In a further blow, the Hungarian prime minister, Viktor Orbán, joined his neighbours in opposing the EU text, despite earlier signs the country was ready to compromise.
Supporters of the 2050 plan hoped the EU could show it was moving in that direction ahead of a major UN climate summit in September. Instead the 2050 date was dropped into a footnote that stated: “For a large majority of member states, climate neutrality must be achieved by 2050.”
The German chancellor, Angela Merkel, told her fellow leaders that the EU needed to signal ambition ahead of that meeting. The French president, Emmanuel Macron, called for the EU to agree an unambiguous target for net-zero carbon emissions by 2050.
But the Central European trio stood their ground against any mention of 2050 in the main EU summit communiqué.
The Czech prime minister, Andrej Babiš, had quipped on his arrival at the summit: “Why should we decide 31 years ahead of time what will happen in 2050?”
Inside the meeting, Babiš questioned why Europe should act when emissions in China were rising, prompting a retort from the German chancellor. She countered that the Chinese were taking action that would mean a reduction in Chinese emissions after 2030.
While supporters of the 2050 plan were disappointed, they are not giving up. “It’s not a matter of if the EU commits to climate neutrality, it’s when,” one diplomat said.
A large majority of EU member states support the aim of net zero carbon emissions by 2050.

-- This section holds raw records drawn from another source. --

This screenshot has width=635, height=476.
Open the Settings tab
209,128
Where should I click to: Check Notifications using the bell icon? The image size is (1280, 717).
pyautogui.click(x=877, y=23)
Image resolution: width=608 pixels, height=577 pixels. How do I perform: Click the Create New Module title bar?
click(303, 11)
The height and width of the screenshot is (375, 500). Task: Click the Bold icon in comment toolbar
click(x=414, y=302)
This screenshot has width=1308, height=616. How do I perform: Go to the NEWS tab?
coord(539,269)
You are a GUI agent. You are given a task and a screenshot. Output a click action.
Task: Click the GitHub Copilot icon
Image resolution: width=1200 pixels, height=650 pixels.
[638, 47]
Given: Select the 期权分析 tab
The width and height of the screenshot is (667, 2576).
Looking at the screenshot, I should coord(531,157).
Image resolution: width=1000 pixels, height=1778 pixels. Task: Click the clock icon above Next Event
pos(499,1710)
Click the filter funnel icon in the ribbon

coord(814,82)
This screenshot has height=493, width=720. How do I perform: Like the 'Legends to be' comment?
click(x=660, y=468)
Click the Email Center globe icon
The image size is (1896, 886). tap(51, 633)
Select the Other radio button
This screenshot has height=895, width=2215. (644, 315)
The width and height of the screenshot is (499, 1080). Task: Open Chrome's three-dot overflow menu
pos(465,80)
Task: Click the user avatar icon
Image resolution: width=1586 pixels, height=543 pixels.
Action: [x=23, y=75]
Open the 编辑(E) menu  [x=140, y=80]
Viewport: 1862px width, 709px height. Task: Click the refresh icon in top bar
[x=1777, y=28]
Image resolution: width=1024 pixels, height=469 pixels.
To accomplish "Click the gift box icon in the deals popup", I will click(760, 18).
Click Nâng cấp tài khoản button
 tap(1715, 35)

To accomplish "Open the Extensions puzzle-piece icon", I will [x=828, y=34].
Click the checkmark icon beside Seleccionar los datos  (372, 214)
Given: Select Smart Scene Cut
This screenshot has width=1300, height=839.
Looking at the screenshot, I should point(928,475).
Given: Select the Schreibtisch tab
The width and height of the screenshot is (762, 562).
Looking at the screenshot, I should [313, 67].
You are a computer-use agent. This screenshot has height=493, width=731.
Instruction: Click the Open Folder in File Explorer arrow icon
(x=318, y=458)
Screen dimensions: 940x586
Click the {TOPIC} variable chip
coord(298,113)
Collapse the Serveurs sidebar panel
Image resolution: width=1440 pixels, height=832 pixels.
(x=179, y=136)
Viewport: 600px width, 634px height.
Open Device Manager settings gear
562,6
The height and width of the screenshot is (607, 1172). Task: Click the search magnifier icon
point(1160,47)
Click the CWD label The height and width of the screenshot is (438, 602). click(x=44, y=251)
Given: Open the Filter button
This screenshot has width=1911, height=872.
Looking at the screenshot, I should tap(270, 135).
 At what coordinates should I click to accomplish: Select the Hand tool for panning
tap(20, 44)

Hopes had grown in recent days, after Slovakia, Bulgaria and some Baltic states announced their support for the 2050 target, seeing economic gains from the transition to a green economy. “We have come to the conclusion that this is a hell of an opportunity,” the Latvian prime minister, Krišjānis Kariņš, told his fellow leaders.
Earlier a senior EU diplomat said the debate among member states had moved on significantly since earlier discussions in March, when countries were “very divided”. They said: “We still do not have unanimity, but an overwhelming majority of member states, including member states you would never expect of being ready to accept such an objective are going in that direction.”
The UN secretary general, António Guterres, wants the climate summit in September to put the world on a path to limiting global warming to 1.5C – a non-binding aspiration of the 2015 Paris accord.
Guterres wrote to European council president, Donald Tusk, last month and called on him to demonstrate the leadership of the EU. “I write to you today both as a G20 member and as a leader who I believe can bring the ingenuity needed to transform our economic systems and avert the negative impacts of a world with high levels of carbon emissions – from rising levels of pollution to costly natural disasters,” he stated.
The letter calls for a change of course to “achieve net zero carbon emissions by 2050” and specifies that leaders should curtail current coal-burning power stations and discontinue new ones beyond 2020.
Responding to the EU’s failure to agree a 2050 target, green campaigners called on the EU to hold an emergency climate summit ahead of the UN meeting in September.
“Hollow words can’t rebuild a house flattened in a mudslide or repay a farmer who’s lost their harvest to drought, said Greenpeace EU climate policy advisor Sebastian Mang. “Merkel and Macron failed to convince Poland and bring others on board. With people on the streets demanding action and warnings from scientists that the window to respond is closing fast, our governments had a chance to lead from the front and put Europe on a rapid path to full decarbonisation. They blew it.”